▸ **Activity**
Your copy should begin with the line containing "Task: Click the formula", end with the line containing "Save image as BMP file", match the listing below exactly, and contain no pictures.

▸ **Task material**
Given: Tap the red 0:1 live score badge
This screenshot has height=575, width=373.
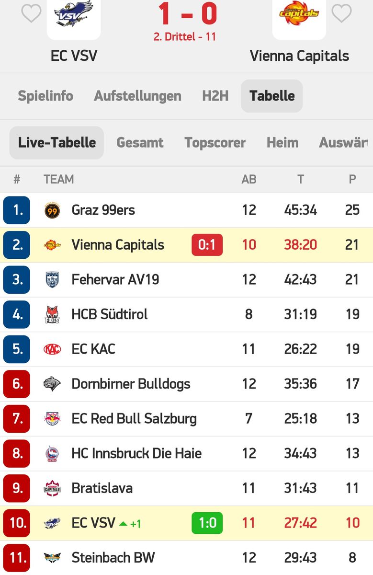Looking at the screenshot, I should (207, 245).
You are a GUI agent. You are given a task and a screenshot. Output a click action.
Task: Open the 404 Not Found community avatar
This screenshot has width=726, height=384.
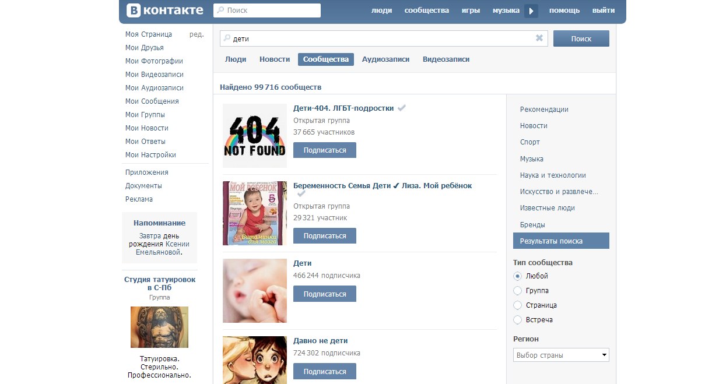tap(255, 136)
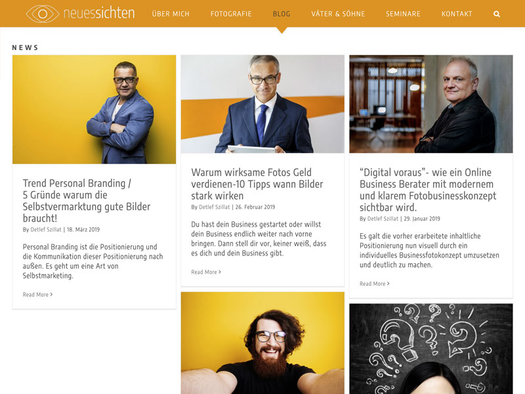Viewport: 525px width, 394px height.
Task: Open the ÜBER MICH menu item
Action: click(x=171, y=14)
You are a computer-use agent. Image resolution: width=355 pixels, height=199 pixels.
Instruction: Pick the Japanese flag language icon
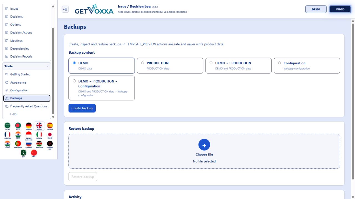click(50, 135)
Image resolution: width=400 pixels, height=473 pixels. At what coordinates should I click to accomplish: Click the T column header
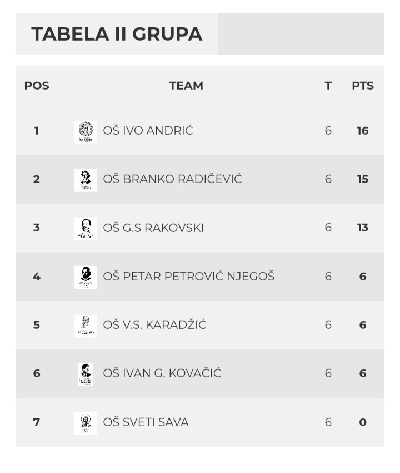click(328, 86)
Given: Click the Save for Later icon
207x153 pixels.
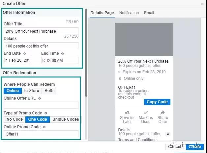Looking at the screenshot, I should (x=127, y=112).
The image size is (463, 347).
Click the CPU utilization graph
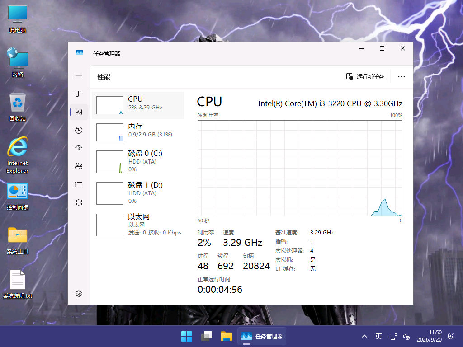pyautogui.click(x=300, y=168)
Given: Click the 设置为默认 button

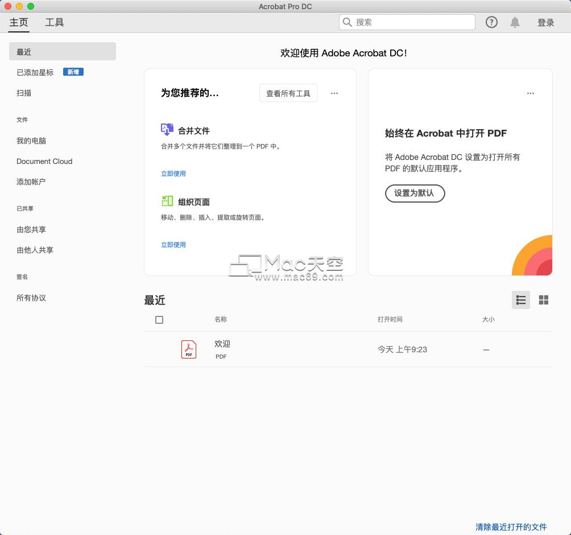Looking at the screenshot, I should tap(415, 194).
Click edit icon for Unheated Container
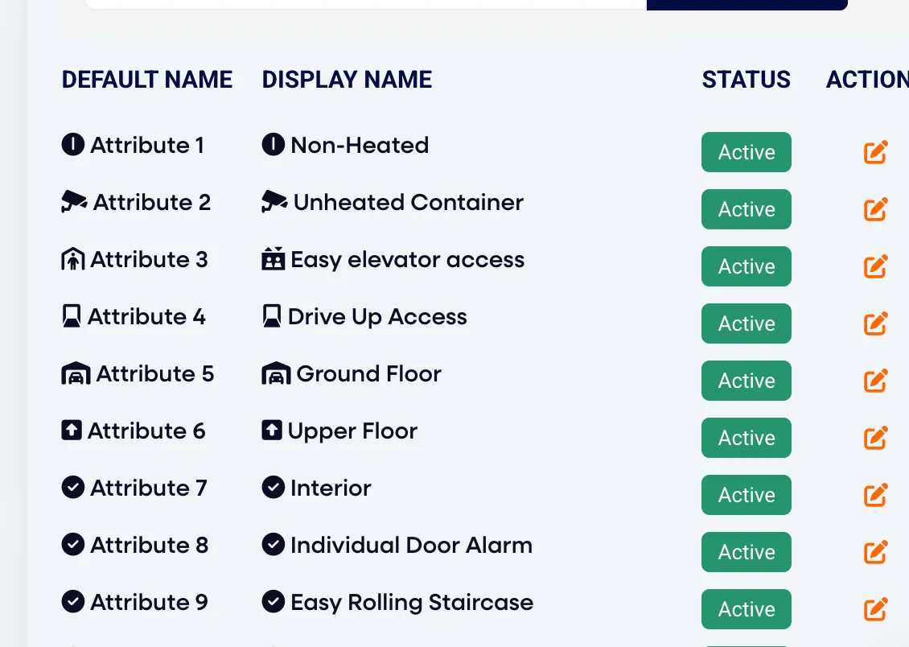Screen dimensions: 909x647 point(875,209)
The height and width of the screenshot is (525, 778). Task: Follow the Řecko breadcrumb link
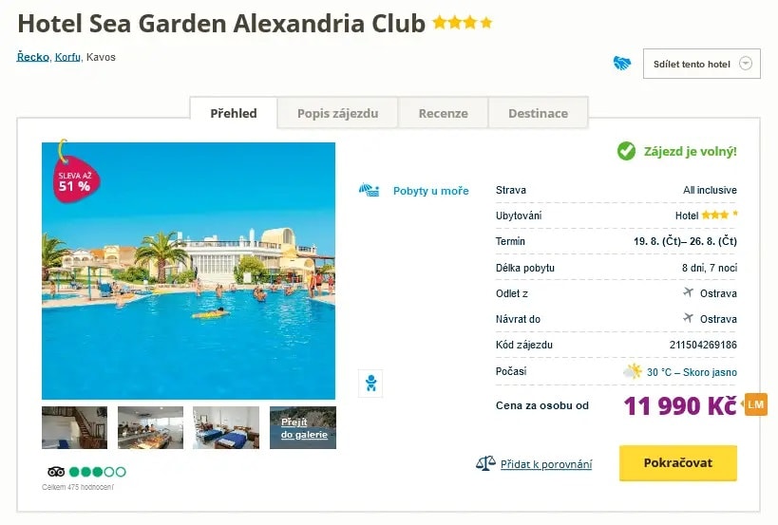32,57
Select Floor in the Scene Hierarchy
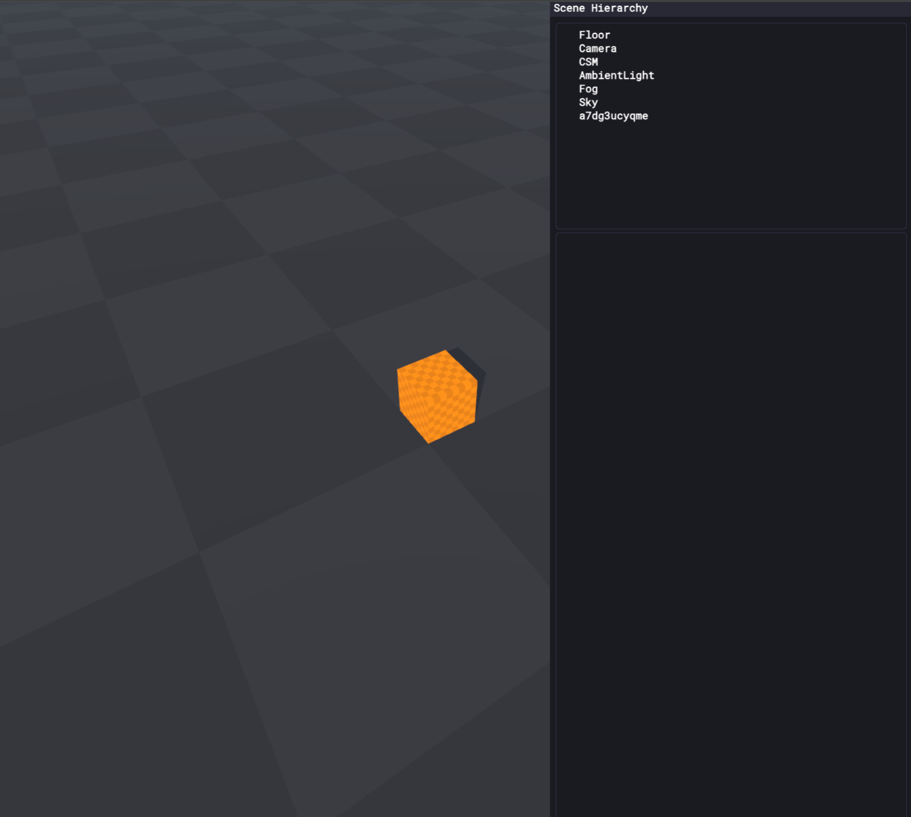 594,35
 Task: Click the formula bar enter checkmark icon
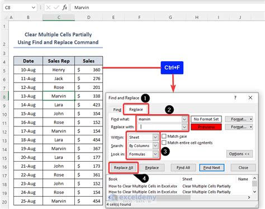(x=56, y=7)
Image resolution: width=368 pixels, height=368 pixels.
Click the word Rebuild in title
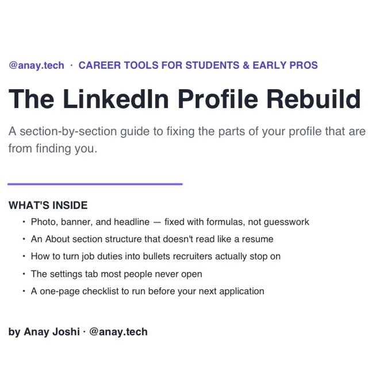(313, 99)
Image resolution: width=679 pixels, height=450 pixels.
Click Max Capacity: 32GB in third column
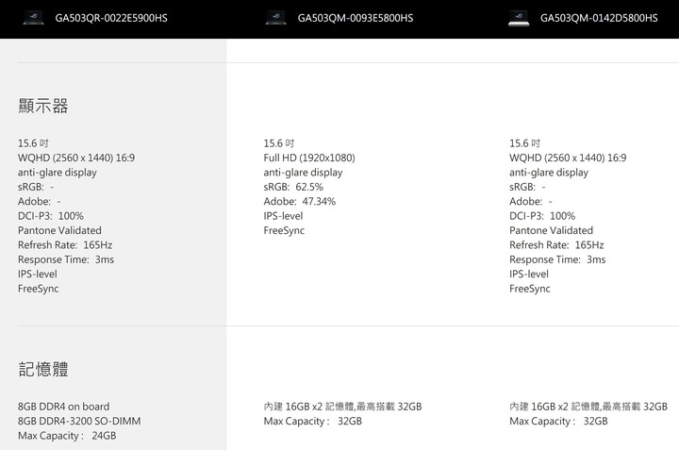(x=558, y=421)
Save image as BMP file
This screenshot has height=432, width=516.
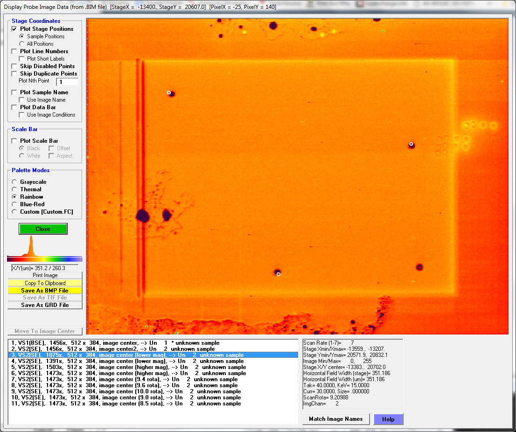(x=45, y=291)
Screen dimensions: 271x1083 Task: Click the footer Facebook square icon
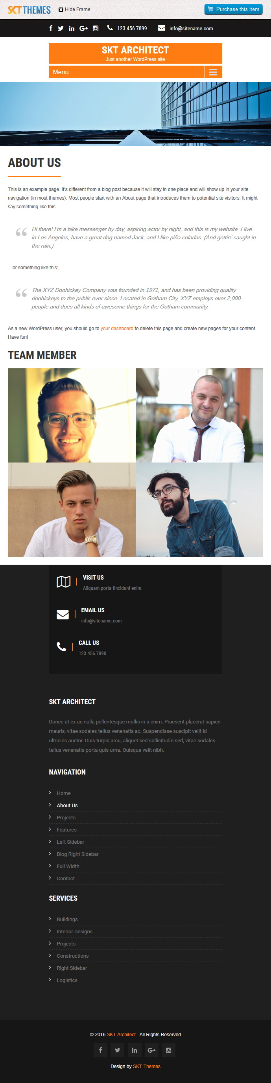click(100, 1050)
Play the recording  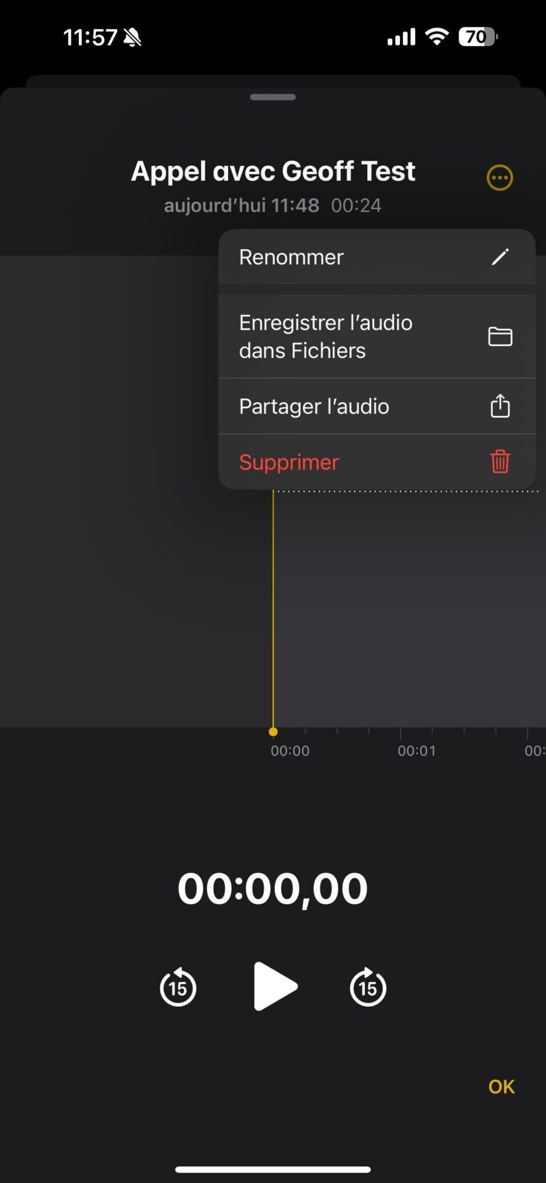[275, 986]
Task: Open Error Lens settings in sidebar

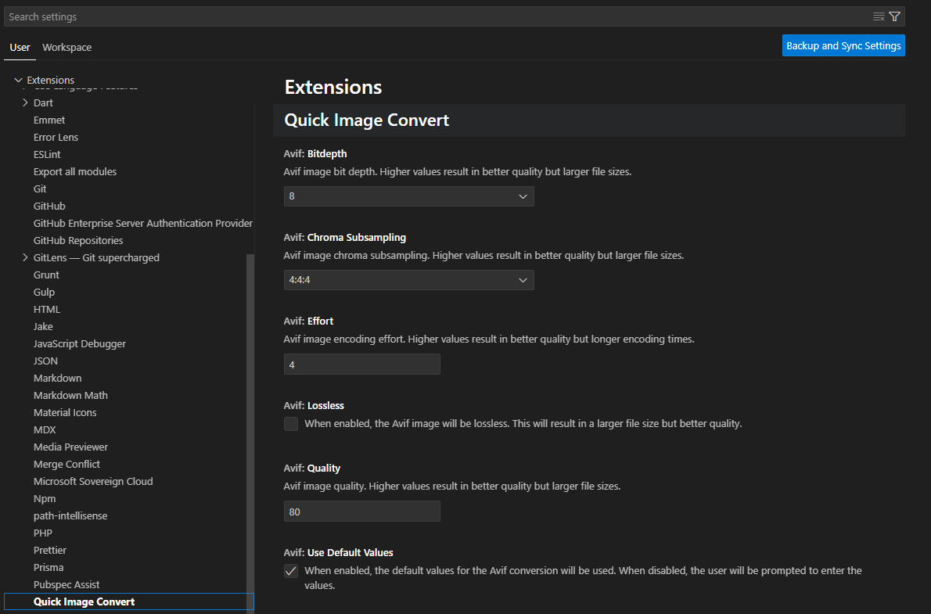Action: pyautogui.click(x=56, y=138)
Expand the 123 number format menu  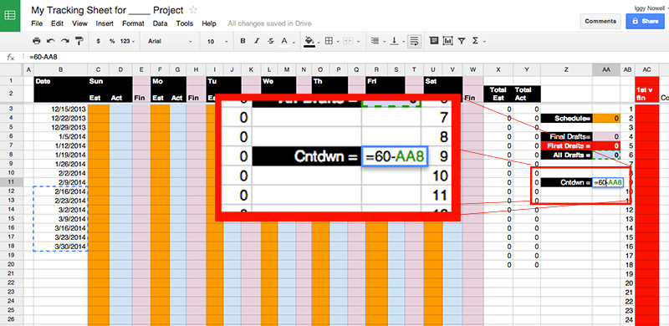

▸ **Answer section**
 Task: Click the formula bar enter checkmark icon
(x=56, y=7)
Image resolution: width=368 pixels, height=368 pixels.
Click the word Rebuild in title
(313, 99)
Image resolution: width=679 pixels, height=450 pixels.
Click Max Capacity: 32GB in third column
(x=558, y=421)
Save image as BMP file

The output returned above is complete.